In the 1930s, a group of Japanese players led by Kitani Minoru and Go Seigen began to question conventional wisdom on Go openings. Playing for early central influence, they emphasised in the early part of the opening fighting concepts such as thickness and moyo.

Traditional opening play followed a basic principle of sound play that can be summarized in three words - "corner, side, center." Territory is easiest to surround in the corner, because two sides are bounded by the edge of the board; on the side, one edge is available, but in center the territory must be completely surrounded on four sides. Shinfuseki thinking saw this approach as too narrow. For three or four years radical innovation was tried.

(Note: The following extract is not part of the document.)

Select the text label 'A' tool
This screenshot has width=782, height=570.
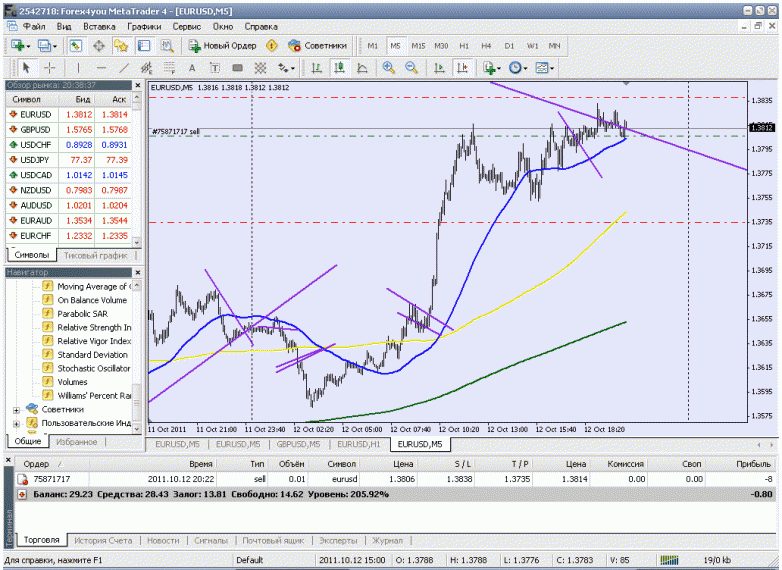(x=191, y=68)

Subsequent opening theory has partly accepted these ideas, and dropped others. Contemporary players such as Takemiya Masaki and Yamashita Keigo have added their own personal innovations to the stock of opening ideas rooted in shinfuseki. In 1999, Go Seigen commented that "The 'new opening' period was only a step on the way to the perfecting of go... As I have already said, go should be played over the whole board. In that respect Shin Fuseki was an ideal style to stimulate the creativity of players beyond fixed josekis (corner patterns) and to broaden understanding of the game."

Example of shinfuseki

One of the most famous games of the 20th century was played in 1933 between Honinbō Shūsai, head of the traditional Honinbō school and holder of the highest title in the Go world, and Go Seigen, representative of the new wave.。

Honinbō Shūsai (White) vs. Go Seigen (Black)

Black began the game by boldly occupying the 3-3 point in the upper right, the 4-4 point in the lower left, and the center point. White countered by occupying the corners in the upper left and lower right. With move 21, Black completed a sphere of influence in the center. By the late middle game Black had built up a promising position, but White's move 160 was a brilliant move in the center that put White back in the game and eventually led to the capture of five Black stones on the right. White won the game by two points.